NO.
12-06-00312-CR
IN THE COURT OF APPEALS
TWELFTH COURT OF APPEALS DISTRICT
TYLER, TEXAS
DAIN JACKSON SAWYER, § APPEAL
FROM THE 420TH
APPELLANT
V. § JUDICIAL
DISTRICT COURT OF
THE STATE OF TEXAS,
APPELLEE § NACOGDOCHES COUNTY, TEXAS
MEMORANDUM OPINION
Dain Jackson
Sawyer appeals from a trial court order setting his bail at $150,000 and
imposing conditions on his release. We
affirm.
Background
In
December 2005, a Nacogdoches County grand jury indicted Appellant for the
felony offense of stalking. Appellant
was arrested and posted bail. A
condition of his release was that he was to have no contact with the
complaining witness. In July 2006, the
State filed a motion to revoke Appellant’s bail. The State alleged that Appellant had been
arrested for another offense while free on bail and that he had engaged in
conduct that the State believed showed that Appellant represented a threat to
the complaining witness or that Appellant intended to violate the no contact
order.

- [EXERCISE DATA]:

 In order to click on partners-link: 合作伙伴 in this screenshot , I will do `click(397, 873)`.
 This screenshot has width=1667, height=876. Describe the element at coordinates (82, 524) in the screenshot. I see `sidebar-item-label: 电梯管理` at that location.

- [YOUR TASKS]:
1. Summarize the memorandum opinion on Sawyer's bail appeal in two sentences.
2. Pick up the memorandum opinion on Sawyer's bail appeal at the point where it stops and continue writing it.
The data is not needed for any of these tasks.

- [PER-TASK ANSWERS]:
1. Dain Jackson Sawyer appealed a trial court order that set his bail at $150,000 and placed conditions on his release, and the appeals court affirmed. After a Nacogdoches County grand jury indicted him for felony stalking in December 2005, he was arrested and released on bail on condition of no contact with the complaining witness, and in July 2006 the State moved to revoke his bail, alleging that he had been arrested for another offense while on bail and had engaged in conduct it believed showed he was a threat to the complaining witness or intended to violate the no contact order.

2.
Following
a hearing, the trial court granted the State’s motion in part and set bail in
the amount of $150,000. Additionally,
the trial court placed conditions on Appellant’s release if he posted
bail. This appeal followed.
Bail and
Conditions of Bail
In
two issues, Appellant complains that the trial court abused its discretion when
it set bail in the amount of $150,000 and when it set strict conditions of
release.
Standard of Review
The
decision regarding the proper bail amount lies within the discretion of the
trial court. Tex. Code Crim. Proc. Ann.
art. 17.15 (Vernon 2006). Therefore, we
review a trial court’s bail determination under an abuse of discretion
standard. Ex parte Wood,
952 S.W.2d 41, 42 (Tex. App.–San Antonio 1997, no pet.). In determining whether the trial court abused
its discretion, we do not substitute our judgment for that of the trial
court. See Montgomery v.
State, 810 S.W.2d 372, 380 (Tex. Crim. App. 1990). Rather, we will find an abuse of discretion
only when a trial court acts without reference to any guiding rules or
principles and when its decision, under the circumstances, lies outside the
zone of reasonable disagreement. See Casey
v. State, 215 S.W.3d 870, 879 (Tex. Crim. App. 2007); see also
State v. Herndon, 215 S.W.3d 901, 907–08 (Tex. Crim. App. 2007).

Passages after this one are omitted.